Primary LanguageSwiftMIT LicenseMIT

CodableBloomFilter

An implementation of the Bloom filter data structure conforming to Swift's Codable serialization protocol.

Installation

Swift Package Manager

Add a dependency to https://github.com/metabolist/codable-bloom-filter.git, either in Xcode or by adding it to the dependencies array in your Package.swift:

dependencies: [
    .package(name: "CodableBloomFilter", url: "https://github.com/metabolist/codable-bloom-filter.git", .upToNextMajor(from: "1.0.0"))
],

CocoaPods

Add the following to your Podfile:

pod 'CodableBloomFilter', '~> 1.0'

Usage

For a type to be usable in a bloom filter, it must conform to the DeterministicallyHashable protocol. An implemenation for Data and String is included.

Bloom filters are initialized with a set of hash functions and a count of bytes to use. CodableBloomFilter provides 5 different hash functions (32-bit versions of DJB2, DJB2a, SDBM, FNV1, and FNV1a). For determining the number of hash functions and size for your use case, see https://hur.st/bloomfilter/ or https://en.wikipedia.org/wiki/Bloom_filter#Optimal_number_of_hash_functions.

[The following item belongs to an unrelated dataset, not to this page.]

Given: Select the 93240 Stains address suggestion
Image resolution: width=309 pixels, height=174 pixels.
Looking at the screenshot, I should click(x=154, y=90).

Note that while a size of 8 bytes is used in the following examples to keep the output readable, in practice you will likely want something larger.

A bloom filter can be used similarly to a Set:

import CodableBloomFilter

var bloomFilter = BloomFilter<String>(hashes: [.sdbm32, .djb232], byteCount: 8)

bloomFilter.insert("string")

bloomFilter.contains("string") // returns true
bloomFilter.contains("other string") // returns false

To serialize a bloom filter:

let data = try JSONEncoder().encode(bloomFilter)
// `data` will be JSON data equivalent to "{"hashes":["djb232","sdbm32"],"data":"AAAAAAAAAhA="}"

To deserialize a bloom filter:

let bloomFilter = try JSONDecoder().decode(BloomFilter<String>.self, from: data)

Using a custom dataEncodingStrategy / dataDecodingStrategy is supported. For example, to have the data serialized as a hexadecimal string:

let encoder = JSONEncoder()

encoder.dataEncodingStrategy = .custom { data, encoder in
    var container = encoder.singleValueContainer()

    try container.encode(data.map { String(format: "%02.2hhx", $0) }.joined())
}

let data = try encoder.encode(bloomFilter)
// `data` will be JSON data equivalent to "{"hashes":["djb232","sdbm32"],"data":"0000000000000210"}"

Bloom filters can also be initialized from Data. To initialize the bloom filter above:

let bloomFilter = BloomFilter<String>(hashes: [.sdbm32, .djb232], data: Data([0, 0, 0, 0, 0, 0, 2, 16]))

A bloom filter's data can be accessed via its data property:

let data = bloomFilter.data // `data` will be equivalent to `Data([0, 0, 0, 0, 0, 0, 2, 16])`

License

CodableBloomFilter is released under the MIT license. See LICENSE for details.